Trois faits, de portée inégale, se signalent simultanément à notre attention : un discours revigorant, celui tenu par la nouvelle ministre de la Cohésion des Territoires, qui enjoint à ses administrations de favoriser la diversité des approches territoriales, invitant l'État central à ajuster en conséquence les politiques publiques ; une loi pour un État au service d'une société de confidance (Essoc) qui habilite l'exécutif à organiser par voie d'ordonnance un permis de déroger aux règles de la construction chaque fois que la pratique nouvelle assure un résultat équivalent à celui produit par la norme générale ; enfin, une expérimentation grandeur nature qui se déroule actuellement avec le concours de nombreux professionnels mobilisés à cet effet, tendant à adapter, au vu des retours d'expériences en cours, le référentiel qui fondera la réglementation environnementale des années vingt.
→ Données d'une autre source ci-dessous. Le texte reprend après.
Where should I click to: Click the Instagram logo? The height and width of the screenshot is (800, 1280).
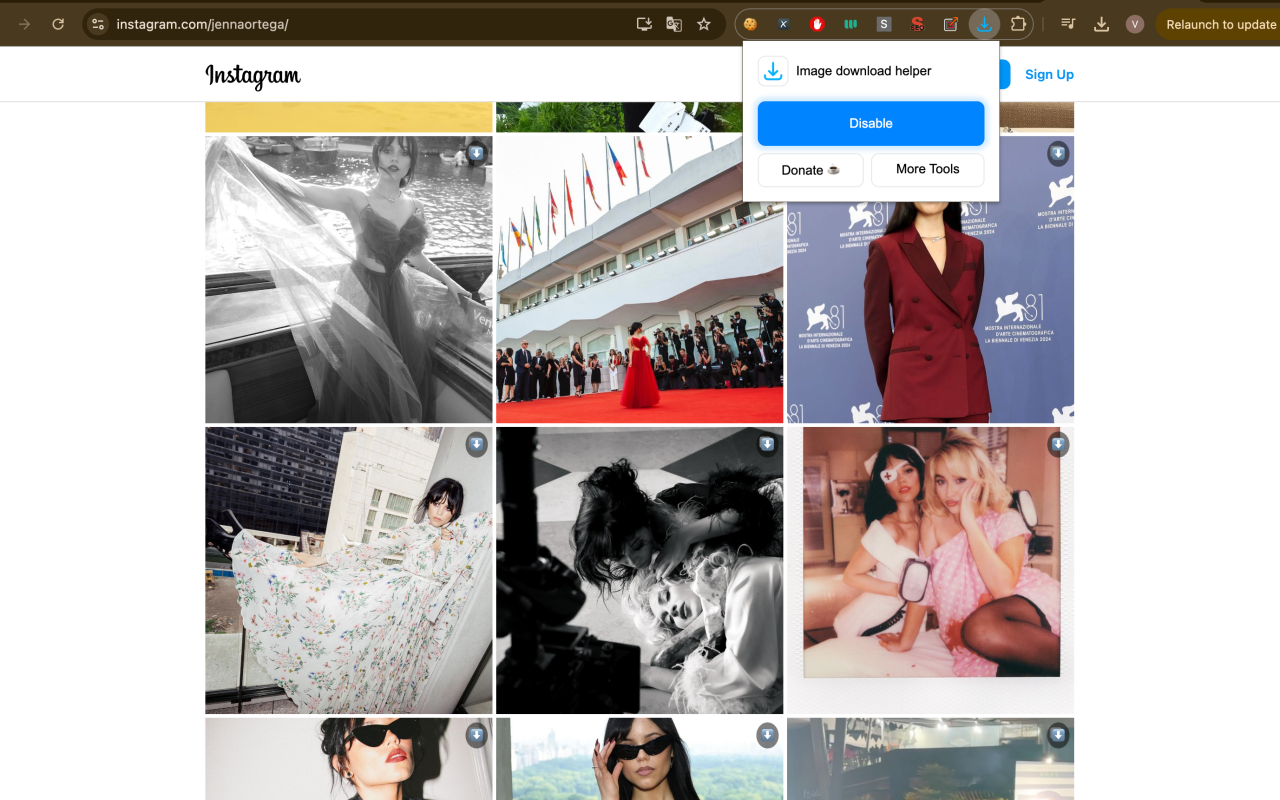[253, 74]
Ces trois situations apparemment disparates portent en réalité le même message : c'en est sans doute bientôt fini du temps de ces cathédrales normatives vouées à dicter, partout en France, les modes constructifs et ce faisant, à uniformiser les pratiques. Le moment est venu d'un retour aux fondamentaux d'autrefois qui faisaient que les constructions se distinguaient ici et là suivant les cultures régionales, les matériaux disponibles, et les climats ambiants. Cette diversité assurait non seulement le respect des territoires et l'enrichissement du patrimoine, mais aussi une culture de l'innovation, l'observation des particularismes locaux favorisant l'émulation entre les acteurs.
Bien entendu, il n'est pas question de prôner désormais le n'importe quoi qu'autoriserait une créativité débridée : l'intérêt et la protection de l'occupant de ces bâtiments de demain, comme des maîtres d'ouvrage, demeure une préoccupation centrale qui suppose que l'innovation territoriale s'ancre sans équivoque dans le champ assurantiel. Les trois faits relevés enseignent cependant un mode opératoire à suivre : cultivons l'innovation industrielle, technique, organisationnelle, juridique pour que nos constructions futures assurent toujours davantage le bien-être et la santé des occupants à coût maîtrisé, la recherche du beau, comme le respect des paysages, mais impliquons fermement les professionnels et les collectivités territoriales pour favoriser ces innovations, à la fois en encourageant l'expérimentation, et en veillant à encadrer comme il faut ces pratiques nouvelles. Retenons en effet que nous n'avons pas le droit à l'erreur collective si nous voulons que ces nouvelles libertés irriguent l'acte de construire.